» Given exercise
According to the Pilgrim's Regress excerpts, which two animals represent two low solutions of the problem of existence?

» Page extract
## Begin

Sticking to the Main Road - excerpts from Pilgrim's Regress

Published: Jun 29, 2022
Updated: Mar 14, 2023

C.S. Lewis’s allegory Pilgrim’s Regress features among its characters, fictional occupants of “North” and “South” regions.

Although not intended as a commentary on politics, when I first read the book years ago, part of the descripton of these regions reminded me of the extremes that can manifest in groups. I found the comparison somewhat humorous and enlightening:

The Northerners are the men of rigid systems whether skeptical or dogmatic, Aristocrats, Stoics, Pharisees, Rigorists, signed and sealed members of highly organised "Parties".

The Southerners are by their very nature less definable; boneless souls whose doors stand open day and night to almost every visitant, but always with readiest welcome for those, whether Maenad or Mystagogue, who offer some sort of intoxication.

The delicious tang of the forbidden and the unknown draws them on with fatal attraction; the smudging of all frontiers, the relaxation of all resistances, dream, opium, darkness, death, and the return to the womb.

Every feeling is justified by the mere fact that it is felt: for a Northerner, every feeling on the same ground is suspect.

An arrogant and hasty selectiveness on some narrow a priori basis cuts him off from the sources of life.

Below is the larger context of that passage. I’ve broken up the long paragraphs and added a few sub-heads to make the text more ‘readable’ via the screen.

It’s worth noting the book was first published in 1933; I believe this editorial note was added to the third edition. It references Nazis and war on the Don so I’m thinking it was published in or around 1941.

What stands out to me the most in the passage below is the observation in the first paragraph and the notion that factions at the edges often combine elements from both extremes of the pendulum.

The symbols of North and South #

The things I have symbolized by North and South, which are to me equal and opposite evils, each continually strengthened and made plausible by its critique of the other, enter our experience on many different levels.

In agriculture we have to fear both the barren soil and the soil which is irresistibly fertile.

In the animal kingdom, the crustacean and the jellyfish represent two low solutions of the problem of existence.

In our eating, the palate revolts both from excessive bitter and excessive sweet.

## End

» Extracted information

## Begin

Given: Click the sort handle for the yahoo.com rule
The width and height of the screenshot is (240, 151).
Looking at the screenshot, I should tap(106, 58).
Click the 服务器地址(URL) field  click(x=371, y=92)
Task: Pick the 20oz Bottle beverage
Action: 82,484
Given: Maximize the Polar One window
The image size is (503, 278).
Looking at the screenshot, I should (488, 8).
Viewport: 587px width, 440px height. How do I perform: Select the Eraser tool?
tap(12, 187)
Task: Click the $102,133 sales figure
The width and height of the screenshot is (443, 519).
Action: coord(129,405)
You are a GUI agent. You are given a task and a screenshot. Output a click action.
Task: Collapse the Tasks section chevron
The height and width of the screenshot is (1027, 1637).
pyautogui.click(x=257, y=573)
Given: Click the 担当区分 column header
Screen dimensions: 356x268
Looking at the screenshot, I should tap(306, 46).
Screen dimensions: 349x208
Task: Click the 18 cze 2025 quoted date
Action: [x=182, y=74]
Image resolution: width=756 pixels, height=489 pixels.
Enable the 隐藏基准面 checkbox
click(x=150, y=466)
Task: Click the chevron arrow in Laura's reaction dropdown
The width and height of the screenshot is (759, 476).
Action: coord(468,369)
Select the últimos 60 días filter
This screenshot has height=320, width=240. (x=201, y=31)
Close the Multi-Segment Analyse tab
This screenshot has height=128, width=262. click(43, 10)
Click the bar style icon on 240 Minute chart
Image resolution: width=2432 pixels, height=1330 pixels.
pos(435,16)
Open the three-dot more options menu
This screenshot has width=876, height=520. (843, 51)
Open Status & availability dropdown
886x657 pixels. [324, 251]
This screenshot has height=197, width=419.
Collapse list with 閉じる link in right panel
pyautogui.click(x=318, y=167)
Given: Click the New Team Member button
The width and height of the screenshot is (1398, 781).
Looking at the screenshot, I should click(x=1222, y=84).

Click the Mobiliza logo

## End

» Task output
The crustacean and the jellyfish.